Several studies have tracked the persistence of gender dysphoria in children as they grow. For example, Dr. Richard Green’s study of young boys with gender dysphoria in the 1980s found that only one of the 44 boys was gender dysphoric by adolescence or adulthood. And a 2008 study by Madeleine S. C. Wallein, at the VU University Medical Center in the Netherlands, reported that in a group of 77 young people, ages 5 to 12, who all had gender dysphoria at the start of the study, 70 percent of the boys and 36 percent of the girls were no longer gender dysphoric after an average of 10 years’ follow-up.
This strongly suggests that gender dysphoria in young children is highly unstable and likely to change. Whether the loss of gender dysphoria is spontaneous or the result of parental or social influence is anyone’s guess. Moreover, we can’t predict reliably which gender dysphoric children will be “persisters” and which will be “desisters.”
So if you were a parent of, say, an 8-year-old boy who said he really wanted to be a girl, you might not immediately accede to your child’s wish, knowing that there is a high probability — 80 percent, in some studies — that that desire will disappear with time.
The counterargument is that to delay treatment is to consign this child to psychological suffering of potentially unknown duration. This is a disturbing possibility, though much can be done to help alleviate depression or anxiety without necessarily embarking on gender change. But rather than managing these psychological symptoms and watchfully waiting, some groups recommend pharmacologically delaying the onset of puberty in gender dysphoric children until age 16, before proceeding to reassignment. Puberty suppression is presumed reversible, and can be stopped if the adolescent’s gender dysphoria desists. But the risks of this treatment are not fully understood. Even more troubling, some doctors appear to be starting reassignment earlier. Some argue that the medical and psychiatric professions have a responsibility to respond to the child as he or she really is.
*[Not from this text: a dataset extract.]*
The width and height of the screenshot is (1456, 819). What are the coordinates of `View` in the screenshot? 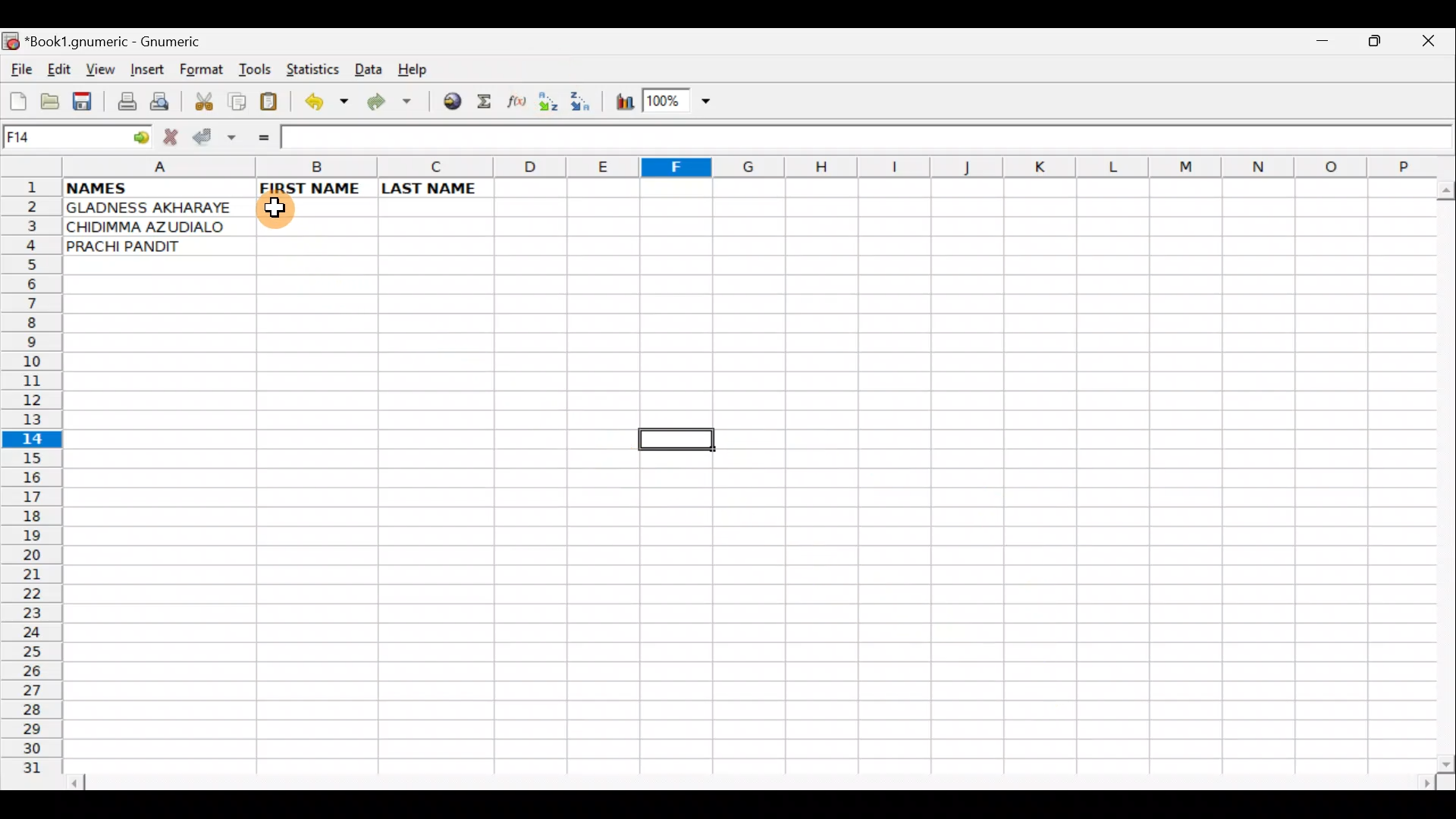 It's located at (96, 69).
But if anything marks what a child really is, it is experimentation and flux. Why, then, would one subject a child to hormones and gender reassignment if there is a high likelihood that the gender dysphoria will resolve?
With adolescents, the story is very different: About three quarters of gender dysphoric teens may be “persisters,” which makes decisions about gender reassignment at this age more secure.
Clinicians who take an agnostic watch-and-wait approach in children with gender dysphoria have been accused by some in the transgender community of imposing societal values — that boys should remain boys and girls remain girls — on their patients and have compared them to clinicians who practice reparative therapy for gays.
I think that criticism is misguided. First, there is abundant evidence that reparative therapy is both ineffective and often harmful, while there is no comparable data in the area of gender dysphoria. Second, unlike sexual orientation, which tends to be stable, gender dysphoria in many young people clearly isn’t. Finally, when it comes to gender dysphoria, the evidence for therapeutics are simply poor to start with: There are no randomized clinical trials and very few comparative studies examining different approaches for this population.
Given the absence of good treatment-outcome data, how can anyone — whether transgender activist, parent or clinician — be sure of the best course of action?
There is obviously a huge gap between rapidly shifting cultural attitudes about gender identity and our scientific understanding of them. Until we have better data, what’s wrong with a little skepticism? After all, medical and psychological treatments should be driven by the best available scientific evidence — not political pressure or cherished beliefs.
Richard A. Friedman is a professor of clinical psychiatry at Weill Cornell Medical College and a contributing opinion writer.